Il y a quelques temps j’ai été sollicité pour signer une pétition en faveur d’Amazon. Son activité de vente de livres sur Internet avait été condamnée par la justice française pour ne pas faire payer les frais de livraison à ses clients. (Je n'ai probablement pas bien compris : ses concurrents semblent avoir les mêmes pratiques, mais n’intéressent pas la justice…) Amazon ayant été attaqué par le syndicat des libraires, j’en suis arrivé à m’interroger sur le sort des membres de cette profession.
Il me semble qu’il y en a de moins en moins. Dans le Quartier latin, par exemple, ils sont souvent remplacés par des magasins de vêtements. Comment sauver le libraire français ? Je me suis souvenu des études de marché que je menais il y a quelques années. Qu’est-ce qui faisait qu’une boutique (marchand de journaux, pharmacie…) vendait ?
- Massivement la publicité.
- Mais tout aussi spectaculairement la personnalité de son patron. Ce dernier facteur expliquait des ordres de grandeur de 30%. Parfois énormément plus : une boutique reprise suite à une faillite employait 5 personnes, et dans une région économiquement sinistrée. Grâce à lui des distributeurs de presse ne perdaient pas de ventes en dépit d’implantations de grandes surfaces…
Une étude que j'avais faite pour le Syndicat de la Presse Quotidienne Régionale lui a d'ailleurs fait penser que le seul moyen de défendre les ventes de ses titres était de favoriser l’implantation de marchands de journaux dynamiques.
Conclusion ? Et si le libraire souffrait d’une concurrence indirecte d’autres professions qui savent mieux attirer que lui le chaland ? Et si le libraire était la victime indirecte du fait que le livre est moins bien promu que, par exemple, le vêtement ? Illustration de ce que l’économiste Joseph Schumpeter a appelé la Destruction créatrice, avatar de la sélection naturelle de Darwin ?
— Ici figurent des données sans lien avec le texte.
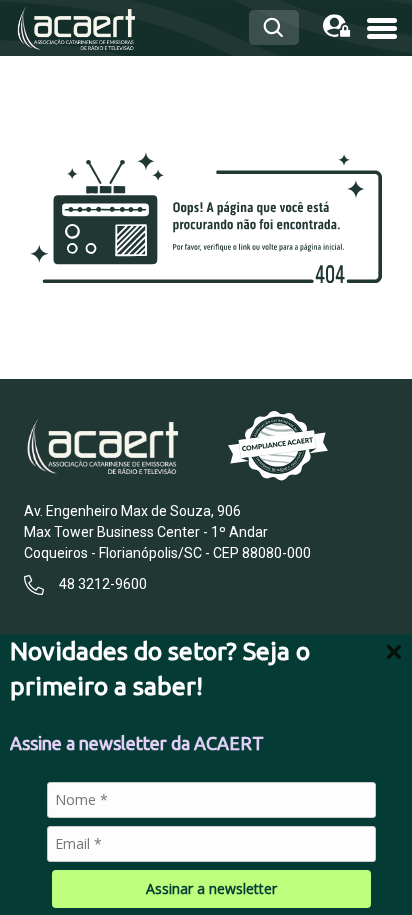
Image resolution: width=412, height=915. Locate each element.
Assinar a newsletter (211, 888)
Et si la véritable nature du danger pour l’entreprise n'était pas directe mais indirecte ? Les entreprises partagent les mêmes ressources (notamment les revenus de la population). Il suffit que certaines les monopolisent ou les détruisent, pour que d’autres en soient privées. C’est cela qui force l’entreprise à se remettre en cause en permanence, à innover. C’est aussi cela qui fait qu’il n’est pas réellement dangereux pour l'économie qu’une entreprise soit en monopole. Et si, paradoxalement, les concurrents directs d’une entreprise n'étaient pas ses ennemis, mais ses alliés ? Le libraire a intérêt à ce que nous continuions à lire des livres. Pour cela ils doivent être promus par des acteurs puissants.
- Joseph A. SCHUMPETER, Capitalism, Socialism, and Democracy, Harper Perennial, 3ème edition, 1962.